Mr Farage added: “This crisis demands that our Home Secretary stands up to the EU and to France. Sajid Javid must make it crystal clear that any individual who crosses the Channel by dinghy and illegally enters British waters will not be allowed to stay in our country, just as Tony Abbott did.’’

Mr Farage said the Geneva Convention Declaration on the process of applying for refugee status was clear: a person should make their claim in the first safe country in which they arrive.

He said: “Given that all of the recent arrivals have travelled from France — not a country hampered by war, poverty or persecution the last time I checked — the UK authorities are therefore complicit in ignoring this international humanitarian agreement. I say this because from what I can ascertain from the Home Office, every migrant who has arrived in the UK in recent months is still here.’’

Mr Javid, who has returned to London cutting short an African holiday to deal with what he called “a major incident,” spoke to his French counterpart Christopher Castaner by telephone on Sunday. Mr Castaner tweeted: “In touch with my British counterpart Sajid Javid. We are co-ordinating to strengthen our actions to combat Channel crossings undertaken by certain irregular migrants on small boats, at peril of their lives.”
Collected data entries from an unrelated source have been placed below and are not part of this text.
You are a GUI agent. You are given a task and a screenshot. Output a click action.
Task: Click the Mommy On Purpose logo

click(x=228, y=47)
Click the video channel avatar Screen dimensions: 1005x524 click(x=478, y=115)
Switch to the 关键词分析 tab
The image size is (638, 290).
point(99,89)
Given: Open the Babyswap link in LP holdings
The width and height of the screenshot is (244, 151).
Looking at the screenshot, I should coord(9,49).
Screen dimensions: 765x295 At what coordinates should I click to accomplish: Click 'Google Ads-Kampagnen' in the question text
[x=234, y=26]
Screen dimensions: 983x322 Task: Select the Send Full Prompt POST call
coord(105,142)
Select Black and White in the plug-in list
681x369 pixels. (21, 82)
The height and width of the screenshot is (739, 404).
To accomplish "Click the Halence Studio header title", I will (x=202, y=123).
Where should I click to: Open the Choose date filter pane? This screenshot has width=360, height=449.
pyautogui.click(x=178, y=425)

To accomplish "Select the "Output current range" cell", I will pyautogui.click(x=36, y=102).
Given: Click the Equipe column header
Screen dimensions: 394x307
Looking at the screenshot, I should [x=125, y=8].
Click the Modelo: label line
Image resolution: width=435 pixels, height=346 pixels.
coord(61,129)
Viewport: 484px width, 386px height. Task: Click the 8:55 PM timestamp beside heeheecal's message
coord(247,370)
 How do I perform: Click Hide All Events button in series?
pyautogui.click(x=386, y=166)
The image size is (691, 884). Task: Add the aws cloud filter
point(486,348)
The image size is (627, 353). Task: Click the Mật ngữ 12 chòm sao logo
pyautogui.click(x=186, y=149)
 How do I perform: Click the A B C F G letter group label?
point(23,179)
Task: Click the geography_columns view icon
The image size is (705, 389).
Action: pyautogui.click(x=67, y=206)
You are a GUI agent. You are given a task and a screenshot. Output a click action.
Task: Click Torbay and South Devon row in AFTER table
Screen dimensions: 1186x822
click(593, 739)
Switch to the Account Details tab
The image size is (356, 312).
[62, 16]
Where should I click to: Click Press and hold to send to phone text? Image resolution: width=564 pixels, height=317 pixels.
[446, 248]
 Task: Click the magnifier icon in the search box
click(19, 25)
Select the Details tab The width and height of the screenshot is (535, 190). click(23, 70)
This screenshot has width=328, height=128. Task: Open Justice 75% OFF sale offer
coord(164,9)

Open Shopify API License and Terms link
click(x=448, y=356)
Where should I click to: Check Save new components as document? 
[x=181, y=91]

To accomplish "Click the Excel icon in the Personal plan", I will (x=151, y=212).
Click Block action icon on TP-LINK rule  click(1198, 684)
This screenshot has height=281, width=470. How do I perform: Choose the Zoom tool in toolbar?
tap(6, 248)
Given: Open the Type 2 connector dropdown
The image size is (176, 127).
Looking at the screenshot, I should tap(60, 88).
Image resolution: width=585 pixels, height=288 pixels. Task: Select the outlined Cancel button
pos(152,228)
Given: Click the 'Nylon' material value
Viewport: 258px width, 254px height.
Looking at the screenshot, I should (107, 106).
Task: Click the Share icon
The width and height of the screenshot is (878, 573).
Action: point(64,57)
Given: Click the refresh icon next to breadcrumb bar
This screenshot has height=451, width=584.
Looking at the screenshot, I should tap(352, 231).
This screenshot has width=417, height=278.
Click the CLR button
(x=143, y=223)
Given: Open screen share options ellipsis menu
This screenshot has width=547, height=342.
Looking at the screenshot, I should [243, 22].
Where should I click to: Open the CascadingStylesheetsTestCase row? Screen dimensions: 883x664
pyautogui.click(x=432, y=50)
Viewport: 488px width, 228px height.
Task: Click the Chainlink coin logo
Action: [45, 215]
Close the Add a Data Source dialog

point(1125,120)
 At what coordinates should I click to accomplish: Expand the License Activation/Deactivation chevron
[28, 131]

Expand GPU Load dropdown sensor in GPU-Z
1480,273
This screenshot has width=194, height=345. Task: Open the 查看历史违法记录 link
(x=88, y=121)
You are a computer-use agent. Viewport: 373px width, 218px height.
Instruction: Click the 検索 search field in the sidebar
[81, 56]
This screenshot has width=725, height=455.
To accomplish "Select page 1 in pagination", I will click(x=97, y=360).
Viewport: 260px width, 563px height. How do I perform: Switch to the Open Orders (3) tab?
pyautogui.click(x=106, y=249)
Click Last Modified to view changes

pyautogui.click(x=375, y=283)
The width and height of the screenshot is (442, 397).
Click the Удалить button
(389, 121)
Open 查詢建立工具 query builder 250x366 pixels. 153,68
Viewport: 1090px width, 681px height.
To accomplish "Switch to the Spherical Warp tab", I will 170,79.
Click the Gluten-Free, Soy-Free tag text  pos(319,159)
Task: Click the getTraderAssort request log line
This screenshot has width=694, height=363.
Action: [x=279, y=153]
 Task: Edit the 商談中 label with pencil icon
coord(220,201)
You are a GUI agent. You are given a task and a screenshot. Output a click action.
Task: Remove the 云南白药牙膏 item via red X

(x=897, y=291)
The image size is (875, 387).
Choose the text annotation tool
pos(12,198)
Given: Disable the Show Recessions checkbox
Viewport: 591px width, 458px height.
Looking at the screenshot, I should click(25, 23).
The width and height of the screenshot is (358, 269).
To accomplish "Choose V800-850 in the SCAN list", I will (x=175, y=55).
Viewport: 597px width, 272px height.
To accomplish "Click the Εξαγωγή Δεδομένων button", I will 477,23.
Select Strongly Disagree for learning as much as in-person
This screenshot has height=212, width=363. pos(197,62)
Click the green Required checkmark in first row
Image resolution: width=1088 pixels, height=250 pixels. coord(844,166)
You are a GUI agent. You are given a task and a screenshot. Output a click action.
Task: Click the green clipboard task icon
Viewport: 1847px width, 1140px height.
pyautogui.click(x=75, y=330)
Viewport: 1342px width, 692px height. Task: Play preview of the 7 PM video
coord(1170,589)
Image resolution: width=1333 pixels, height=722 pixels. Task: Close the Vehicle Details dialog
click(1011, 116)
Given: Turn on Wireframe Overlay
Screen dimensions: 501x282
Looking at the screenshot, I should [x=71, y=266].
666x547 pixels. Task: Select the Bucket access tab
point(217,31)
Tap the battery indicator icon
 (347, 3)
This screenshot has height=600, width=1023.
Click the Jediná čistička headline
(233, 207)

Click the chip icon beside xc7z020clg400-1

The two have agreed to step up joint patrols, increasing surveillance and sharing resources to disrupt the organised trafficking groups. They have also agreed to a face-to-face meeting on a day yet to be confirmed in January.

Jacquelin Magnay
Jacquelin MagnayEurope Correspondent

Jacquelin Magnay is the Europe Correspondent for The Australian, based in London and covering all manner of big stories across political, business, Royals and security issues. She is a George Munster and Walkley Award winning journalist with senior media roles in Australian and British newspapers. Before joining The Australian in 2013 she was the UK Telegraph’s Olympics Editor.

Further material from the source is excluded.